Uitspraak
RECHTBANK DEN HAAG
uitspraak van de enkelvoudige kamer in de zaak tussen
[verzoeker] , verzoeker
Procesverloop
Overwegingen
Beslissing
€ 453,50 (vierhonderddrieënvijftig euro en vijftig eurocent).
Rechtbank Den Haag
In deze zaak heeft verzoeker op 5 juni 2025 beroep ingesteld tegen het niet-tijdig beslissen op zijn aanvragen om verlening van een machtiging tot voorlopig verblijf (mvv) in het kader van gezinshereniging.
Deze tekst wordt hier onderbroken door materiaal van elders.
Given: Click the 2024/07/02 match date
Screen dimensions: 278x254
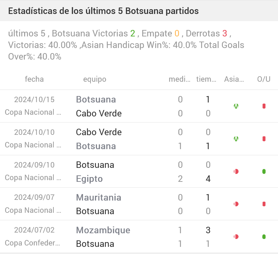Looking at the screenshot, I should coord(34,230).
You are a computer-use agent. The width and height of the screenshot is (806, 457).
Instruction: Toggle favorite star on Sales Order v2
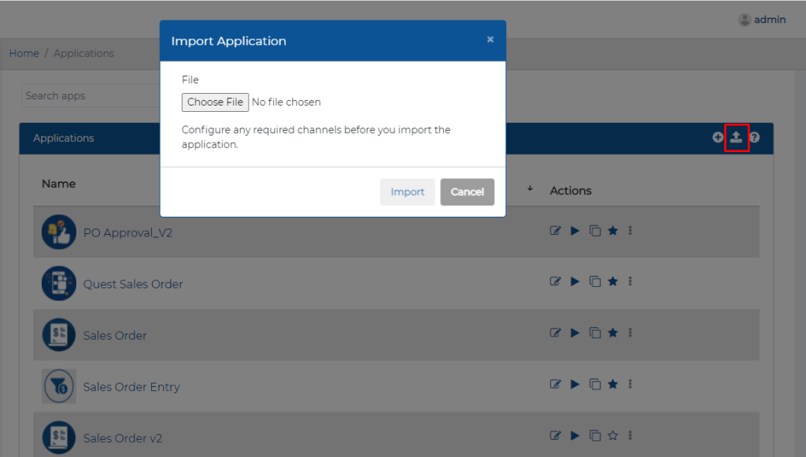(x=612, y=436)
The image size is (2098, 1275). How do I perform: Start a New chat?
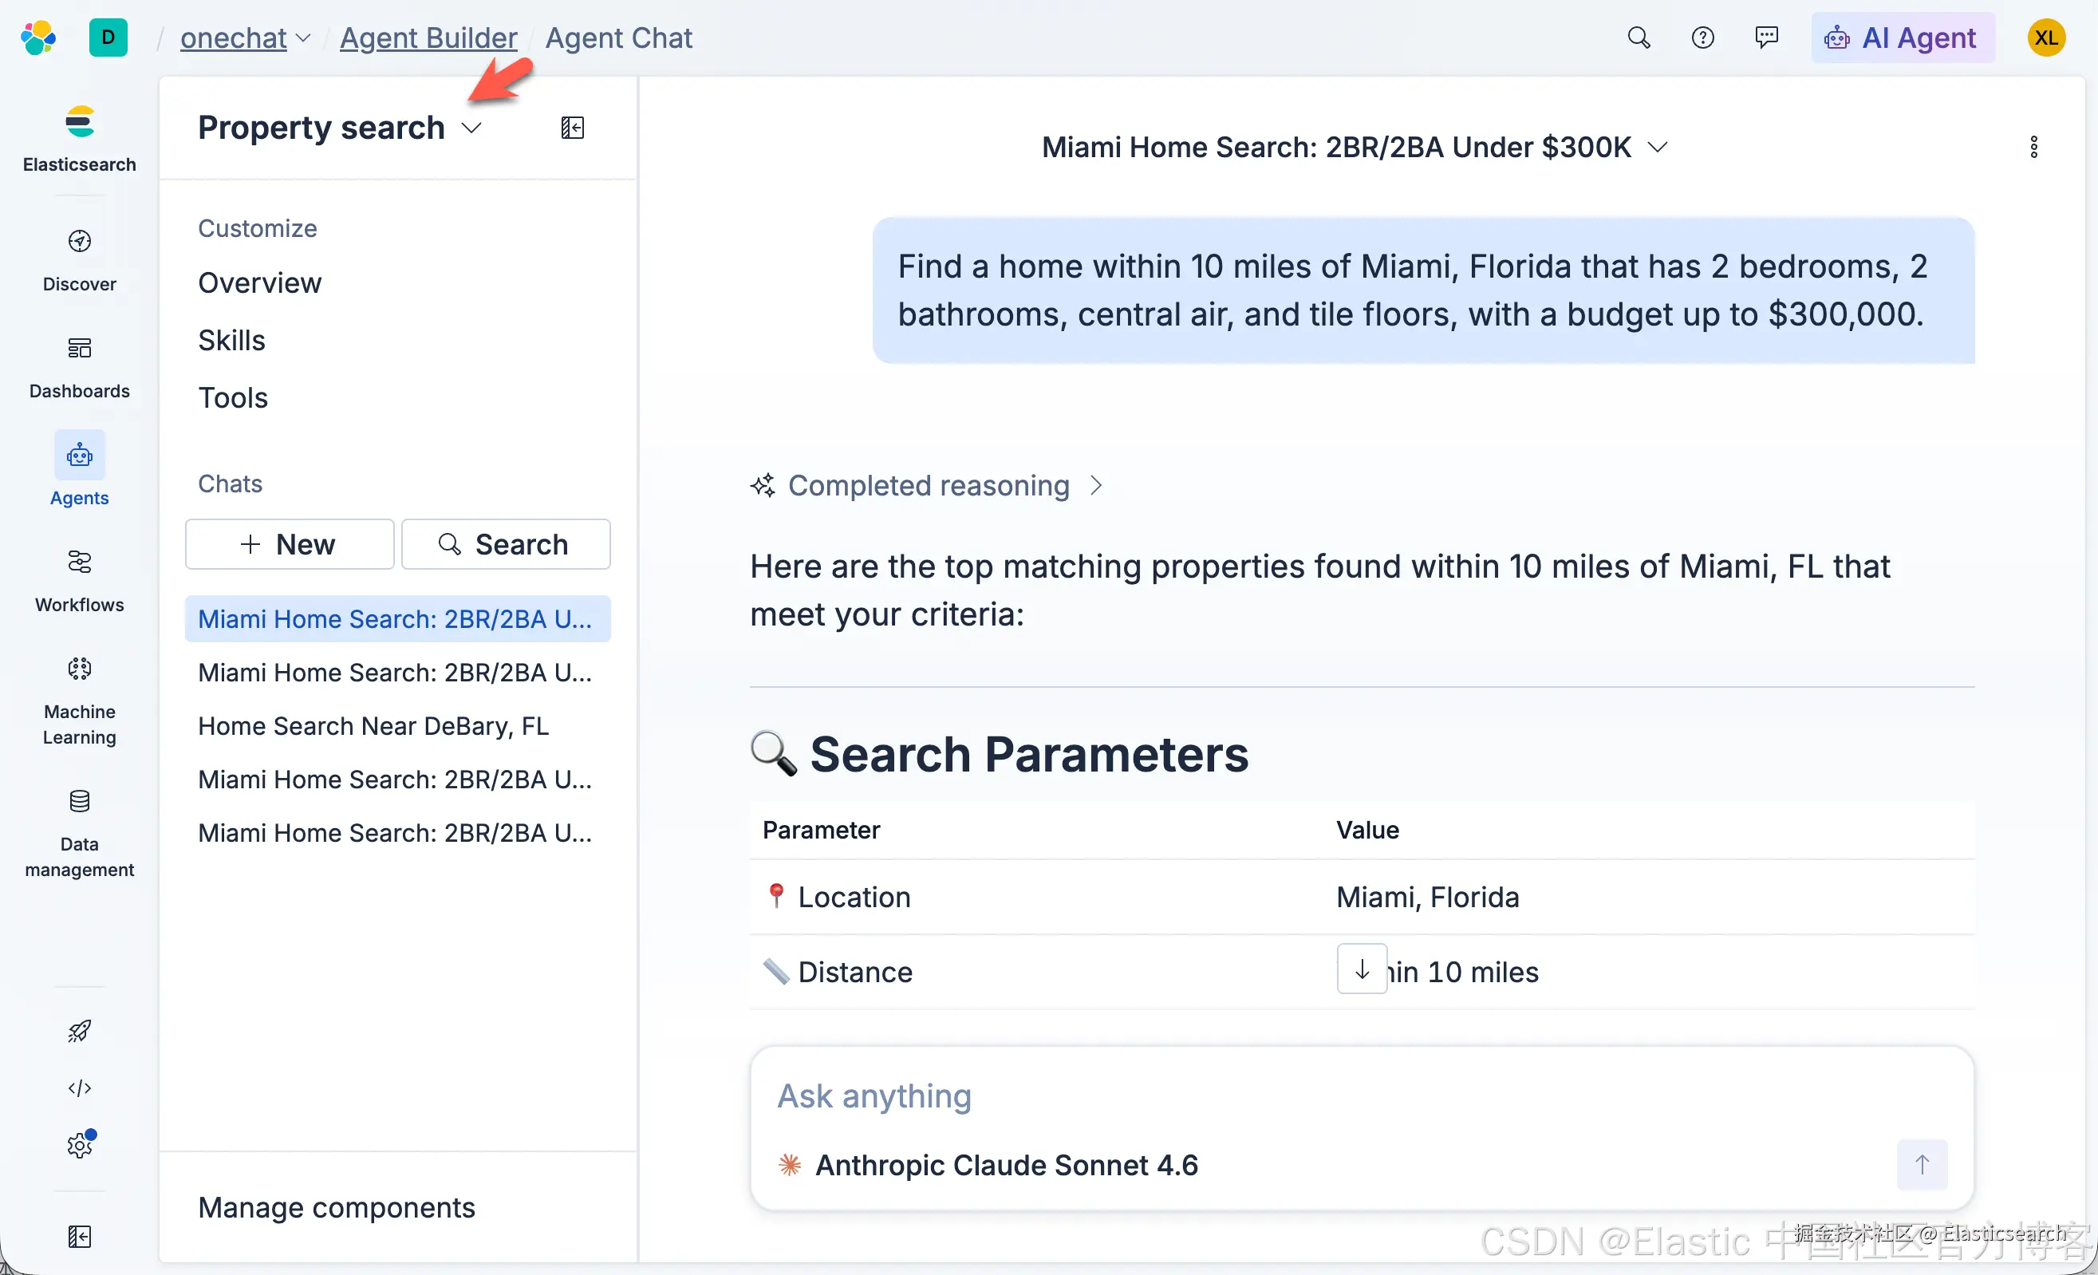point(289,543)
De aanvragen waren gedaan voor verblijf bij zijn referent. De minister van Asiel en Migratie had op 17 september 2024 de Nederlandse ambassade in Istanbul gemachtigd om aan verzoeker een mvv te verlenen. Verzoeker trok zijn beroep in, maar verzocht de rechtbank om de minister te veroordelen tot vergoeding van de proceskosten. De rechtbank heeft op basis van artikel 8:54, eerste lid, van de Algemene wet bestuursrecht (Awb) uitspraak gedaan zonder zitting.
De rechtbank overweegt dat de veroordeling van een partij in de proceskosten is geregeld in de artikelen 8:75 en 8:75a van de Awb. Wanneer een beroep wordt ingetrokken omdat het bestuursorgaan tegemoet is gekomen aan de indiener, kan de rechtbank op verzoek van de indiener het bestuursorgaan veroordelen in de proceskosten. In dit geval is de minister niet binnen de geldende termijn op de aanvragen beslist en heeft hij de aanvraag hangende het beroep ingewilligd, waardoor hij geheel aan het beroep van verzoeker tegemoet is gekomen.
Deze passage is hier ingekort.